6.3.2. Redaction Criticism wrongly assumes the assumptions and results of Form Criticism, some of which, as already indicated, are questionable. Again, such scholars claim to know more than they ought about the early history of the gospel tradition.
6.3.3. Redaction Criticism wrongly assumes that many or even most changes that the gospel writers made to the tradition are significant, and are not stylistic or even accidental. Without sufficient evidence, however, one cannot assume that such changes must be theologically motivated, and most of the time there is insufficient evidence. Moreover, it is difficult to believe that a gospel writer could conceive and execute such elaborate literary projects as redaction critics propose.
6.3.4. Redaction Criticism wrongly assumes that the early church would be able to recognize the redactional point(s) of the author. In many cases, the reconstructed redactional point(s) is so obscure, recondite and even convoluted that it would be lost on the average hearer or reader of any era. (It is usually left to the scholar to explain what the gospel writer had in mind.) It is difficult to believe that he would think that such subtle and indirect theological assertion would be effective.
6.3.5. Redaction Criticism often wrongly adopts a very skeptical view of the historical Jesus that allows them to suppose that the redactors were free and loose with the tradition, molding it to serve their interests.
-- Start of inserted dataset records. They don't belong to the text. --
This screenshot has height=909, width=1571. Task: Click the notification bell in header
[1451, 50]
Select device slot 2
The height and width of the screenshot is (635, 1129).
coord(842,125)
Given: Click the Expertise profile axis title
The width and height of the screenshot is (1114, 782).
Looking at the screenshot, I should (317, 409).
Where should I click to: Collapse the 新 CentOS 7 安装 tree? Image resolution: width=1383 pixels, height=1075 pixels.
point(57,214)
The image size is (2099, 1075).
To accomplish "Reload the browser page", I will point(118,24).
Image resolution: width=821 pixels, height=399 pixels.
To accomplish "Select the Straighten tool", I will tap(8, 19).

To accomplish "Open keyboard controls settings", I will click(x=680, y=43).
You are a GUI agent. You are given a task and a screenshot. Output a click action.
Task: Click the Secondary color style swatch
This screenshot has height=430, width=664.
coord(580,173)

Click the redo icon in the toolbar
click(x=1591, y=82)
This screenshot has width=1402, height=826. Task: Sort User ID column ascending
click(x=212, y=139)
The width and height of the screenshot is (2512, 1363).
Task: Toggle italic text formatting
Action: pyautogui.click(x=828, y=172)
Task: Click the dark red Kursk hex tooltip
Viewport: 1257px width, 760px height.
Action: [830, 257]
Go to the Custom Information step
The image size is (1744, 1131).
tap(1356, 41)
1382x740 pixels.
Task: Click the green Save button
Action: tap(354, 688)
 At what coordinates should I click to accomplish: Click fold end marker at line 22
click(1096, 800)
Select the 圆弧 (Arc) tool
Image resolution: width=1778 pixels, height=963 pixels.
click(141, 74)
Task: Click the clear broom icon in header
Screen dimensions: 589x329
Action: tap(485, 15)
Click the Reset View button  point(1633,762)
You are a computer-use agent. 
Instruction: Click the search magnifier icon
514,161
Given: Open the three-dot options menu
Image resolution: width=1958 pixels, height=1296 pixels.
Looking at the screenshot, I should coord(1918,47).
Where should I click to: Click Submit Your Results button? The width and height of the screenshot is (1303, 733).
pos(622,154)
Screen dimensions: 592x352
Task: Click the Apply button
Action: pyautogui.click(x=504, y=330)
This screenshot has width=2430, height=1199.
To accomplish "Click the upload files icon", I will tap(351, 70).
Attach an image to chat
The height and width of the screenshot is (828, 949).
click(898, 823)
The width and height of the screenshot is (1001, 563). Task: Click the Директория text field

As already indicated, it is better to assume a conservative handling of the tradition, so that the gospel writers did not feel free to adapt at will the tradition to the needs arising from their setting in life (Sitz-im-Leben).
6.3.6. Redaction Criticism wrongly assumes a detailed knowledge of the setting in life of the writer and his community. Not enough is known of this early period of the church to draw such conclusions. In many cases, the reconstructed setting in life is without evidence, so that it is common to find contradictory reconstructions proposed.
6.3.7. Redaction Criticism wrongly dismisses information about the conditions of the production of the gospel provided by the early church fathers in favor of highly speculative theories that hang by a thread.